## WHAT IS BEING ASKED
Restate the lines word for word, from the first line of the records through the line containing "Given: Click the Brand Size row label". Leave out the pictures and anything after that line.

## DATA FOR THIS TASK
---
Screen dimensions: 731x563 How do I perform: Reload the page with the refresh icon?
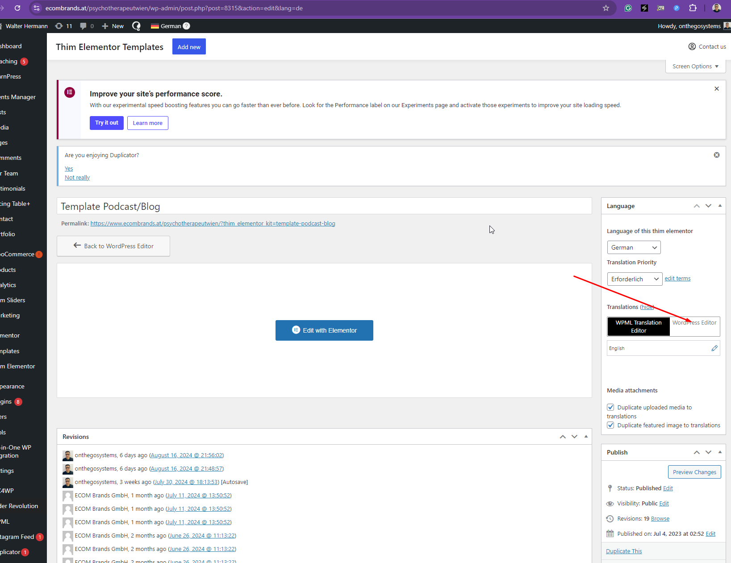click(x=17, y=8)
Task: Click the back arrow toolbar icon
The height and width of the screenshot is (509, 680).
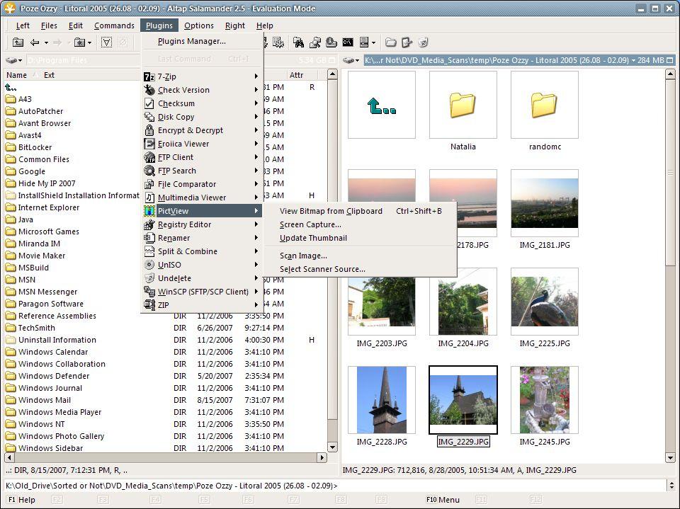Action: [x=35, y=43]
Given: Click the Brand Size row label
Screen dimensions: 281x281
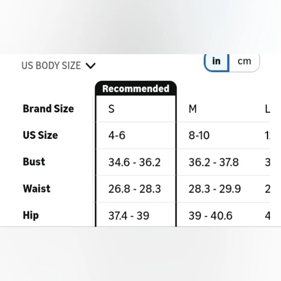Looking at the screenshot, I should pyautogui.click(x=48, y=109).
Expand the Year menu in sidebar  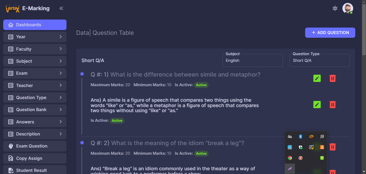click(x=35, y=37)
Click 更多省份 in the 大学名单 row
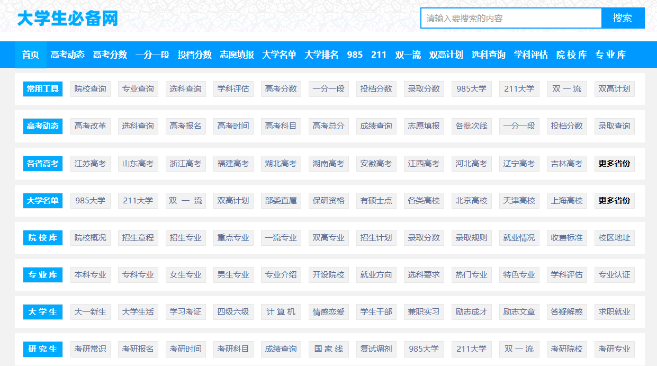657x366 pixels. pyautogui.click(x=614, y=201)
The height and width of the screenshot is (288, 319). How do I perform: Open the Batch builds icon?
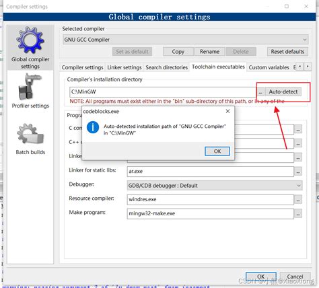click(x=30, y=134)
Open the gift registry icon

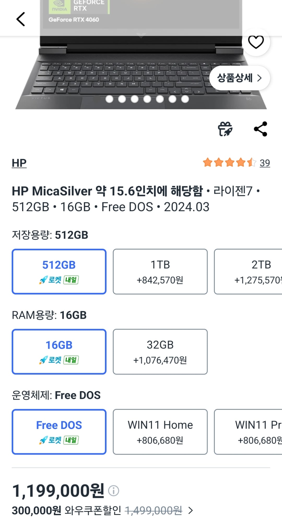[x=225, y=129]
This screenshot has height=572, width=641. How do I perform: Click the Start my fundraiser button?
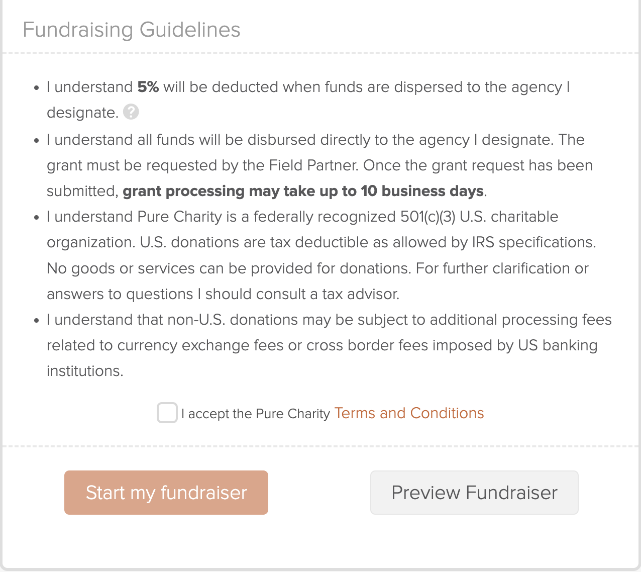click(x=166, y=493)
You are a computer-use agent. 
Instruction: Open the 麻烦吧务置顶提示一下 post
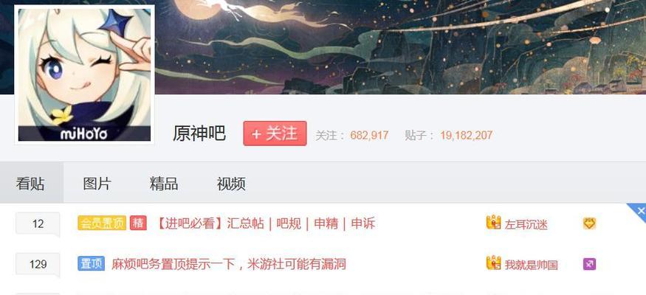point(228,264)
---
## FINISHED EXERCISE
Screen dimensions: 731x563 How do I perform: Reload the page with the refresh icon?
click(x=17, y=8)
Task: Click the back arrow toolbar icon
The height and width of the screenshot is (509, 680).
Action: [x=35, y=43]
Given: Click the Brand Size row label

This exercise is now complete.